What is required | With the pictures left out, retype exactly the lines below starting at the line that contains "Where should I" and ending at the line that contains "Task: Click the notification bell in Library".

Material shown |
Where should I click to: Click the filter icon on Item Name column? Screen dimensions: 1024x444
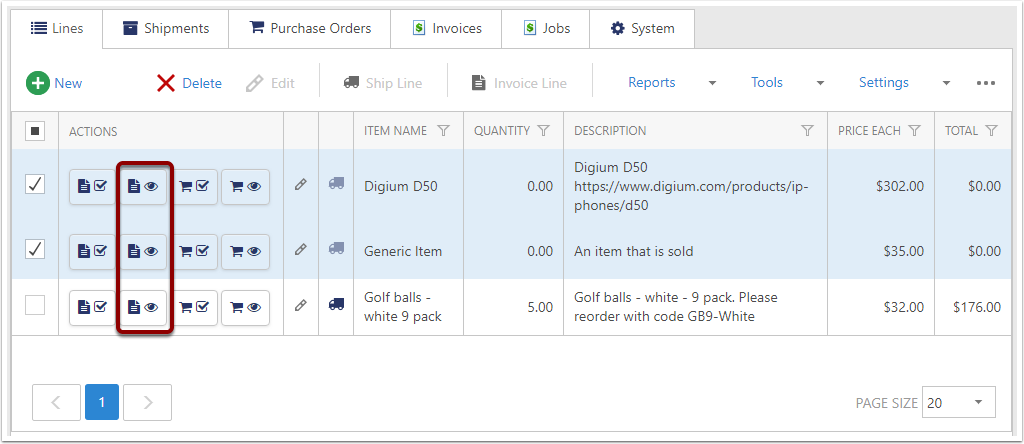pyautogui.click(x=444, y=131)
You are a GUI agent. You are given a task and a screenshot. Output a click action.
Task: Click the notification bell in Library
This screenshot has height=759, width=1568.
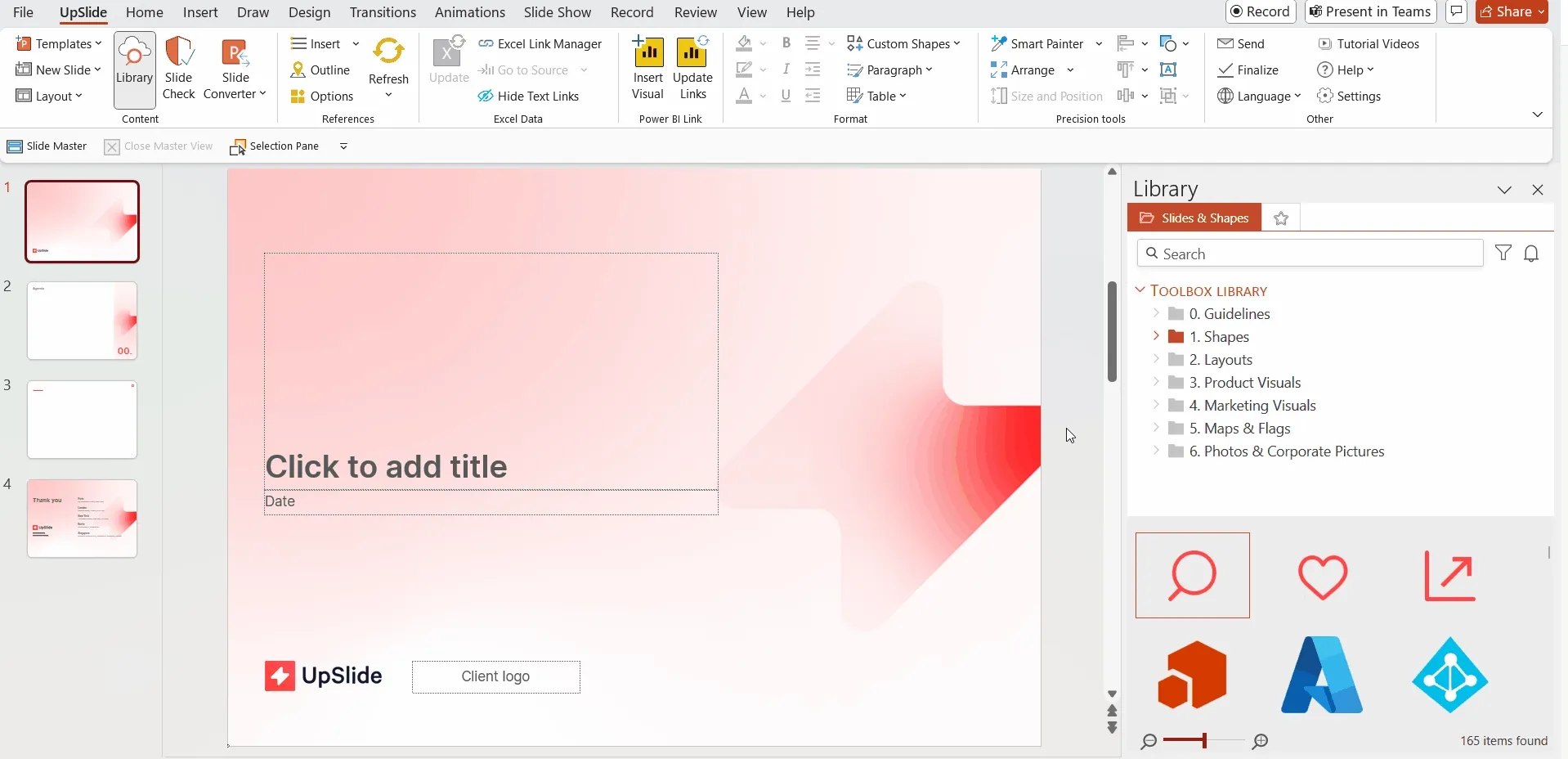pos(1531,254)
* * *
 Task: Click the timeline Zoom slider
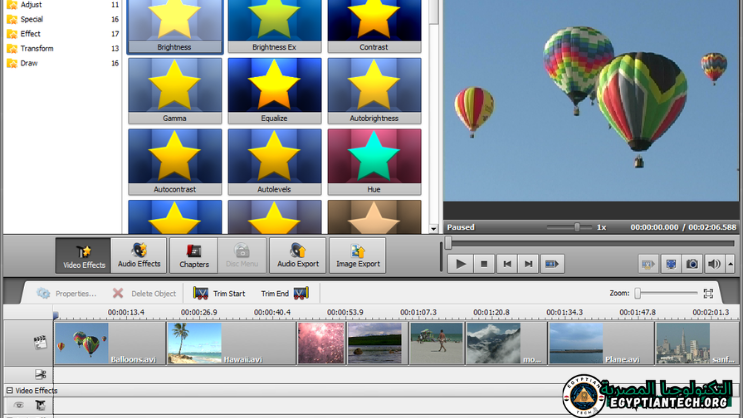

Response to this exercise |
Where should I click to: Click the filter icon on Item Name column? Screen dimensions: 1024x444
pyautogui.click(x=444, y=131)
You are a GUI agent. You are given a task and a screenshot. Output a click action.
Task: Click the notification bell in Library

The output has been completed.